■ **Supplied text**:
----------------------------------------

Secondly, I mention Freedom of Information. Inconvenient for governments and public authorities, without a doubt.  But the legislation has ushered in a new age of transparency in our public administration and political system, which enables improper behaviour to be identified and rooted out, to the greater benefit of our democracy, and that affair in turn has led to further debate, on the regulation of lobbyists, and possible new arrangements for recall of MPs, which we are watching closely, although they are perhaps matters of less immediate concern in Cardiff Bay.

Thirdly, and most obviously important for me personally, has been the introduction of devolution. Scotland has enjoyed generous legislative and executive devolution since 1999.  Wales had executive devolution from the same date, and following the successful referendum in 2011, now enjoys a substantial measure of legislative devolution too, although the new arrangements are still not without their critics.  But after a shaky start, perhaps, we can be absolutely confident now that devolution represents the settled will of the Welsh people.

----------------------------------------

■ **Given information**:

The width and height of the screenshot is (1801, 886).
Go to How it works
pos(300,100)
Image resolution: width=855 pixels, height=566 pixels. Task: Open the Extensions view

----------------------------------------

■ **Problem set**:
1. According to the passage on Freedom of Information and devolution, in what year did Wales hold the successful referendum that led to legislative devolution?
2. Using the passage on Freedom of Information and devolution, explain why the Freedom of Information legislation is treated as worthwhile even though it is inconvenient for governments and public authorities.
3. Carry on the passage on Freedom of Information and devolution, picking up after its final sentence.

■ **Responses to the exercise**:
1. 2011

2. It has brought a new age of transparency to public administration and the political system. That transparency lets improper behavior be identified and rooted out, which benefits democracy.

3.
And, in this context of devolution and on this particular day, 12 July, the traditional date for commencement of the marching season, I should also refer to the progress made on constitutional matters in Northern Ireland over recent years.  As someone with close family connections to Ireland, I take particular pleasure in that progress, which has reached a new level following Her Majesty the Queen’s immensely successful, and historically important, visit to Ireland in 2011, and the no less historic events of reconciliation during her visit to Northern Ireland just a few weeks ago.

So there has been substantial reform, and considerable progress, across a number of constitutional fronts.  Of course, it has not been all good news; there remains unfinished business, on reform of the House of Lords, which I shall come back to later, and on the regulation of political party funding and expenditure, where I understand there continue to be discussions, but on which it will clearly be difficult to reach agreement.

And then there has been at least one outright failure, the botched reform of the electoral arrangements for the House of Commons.  I voted in the AV referendum in support of making those changes, and I very much regret the outcome, which has put that particular matter onto the back-burner for some years to come.

So, that is where we are.  Even on that account, there remains much still to be done to secure a UK constitution fit for the 21st century.  But it is my argument that the challenges immediately ahead are at least as great as those that have been addressed thus far, and it is in that context that I have raised the issue of a constitutional convention.

What are those challenges?  Fundamentally, they are about the territorial constitution: how are the different territories (I deliberately use neutral language here) of the UK to be governed, and how are their governments and legislatures to relate to each other within the UK?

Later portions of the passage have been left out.